EXERCISE 1
In the forum thread about MultiDataSet and MultiAssayExperiment, what reason is given for the maintainer not replying to Dario's requests?
EXERCISE 2
Continue the forum thread comparing MultiDataSet with MultiAssayExperiment, picking up right after its final post.

Question

Reproducibility of MultiDataSet Comparison

0

Entering edit mode

Dario Strbenac ★ 1.6k

@dario-strbenac-5916

Last seen 5 hours ago

Australia

In the journal article explaining MultiDataSet, it is claimed that MultiDataSet is better than the competing MultiAssayExperiment because "... MultiAssayExperiment is being developed by a large number of contributors making package improvements (to MultiAssayExperiment) slow and tedious." I wrote to the maintainer of MultiDataSet with a couple of feature requests last month and didn't get any reply about them. Can the article's claim that MultiDataSet maintainers are more methodical than MultiAssayExperiment maintainers be reproduced?

MultiDataSet MultiAssayExperiment • 2.0k views

ADD COMMENT • link updated 7.6 years ago by Levi Waldron ★ 1.1k • written 7.6 years ago by Dario Strbenac ★ 1.6k

0

Entering edit mode

Dario, we apologize for not having replied your requests so far. The maintainer was on holidays. Today, he has read your questions and we are going to answer you in the coming days.

I'd like to take advantage of your post (and Levi’s ones) to clarify that in our manuscript we do not claim that MultiDataSet (MDS) is “better” than MultiAssayExperiment (MAE) because MAE is being developed by a large number of contributors. We just pointed out that this was a limitation when developing a package. Anyway, we are happy to see that after having written that MAE development was improved.

If you are interested in knowing how MDS and MAE compare with regard to time loading, memory usage, … we can write a post about that.

AVAILABLE DATA
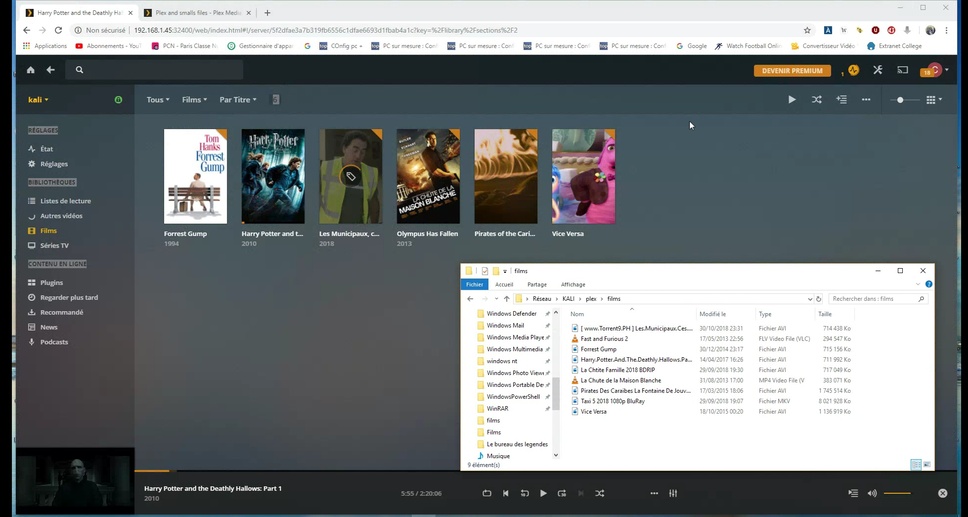Image resolution: width=968 pixels, height=517 pixels.
Task: Shuffle the library from the top toolbar
Action: click(816, 100)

TASK ANSWER 1
The maintainer was on holidays.

TASK ANSWER 2
ADD REPLY • link 7.6 years ago juanr.gonzalez • 0

score 4 · Answer 1 · 2017-09-08

I can't comment on MultiDataSet, but I can say that MultiAssayExperiment was designed by a large number of contributors over more than two years. It was really challenging to design something that would be extensible to an open-ended set of contained data classes (including on-disk and remote data representations) for developers working independently without changing the MultiAssayExperiment code base, while still being easy for end users to do subsetting (select rows, columns, assays) and reshaping to formats compatible with most existing software (merge assays and specimen information into long or wide-format dataframes or lists of matrices). However, one developer, Marcel Ramos, is responsible for almost all of the code base, and each time the group agreed on something it has not taken him long to implement it!

score 4 · Answer 2 · 2017-09-08

Also, I'm quite proud of the internal graph representation of the specimen:assay relationships (sampleMap(MAE)). It's a novel approach to maintaining consistency between specimens and any number of assays with replicates, missing data, and arbitrary per-assay naming conventions, but still have harmonized subsetting and single-command integration of assays into long and wide format dataframes. In simple multi-assay experiments you don't have to think about it; in more complex experiments you just have to create a three-column dataframe that matches column names in each assay to row names of the biological specimen data.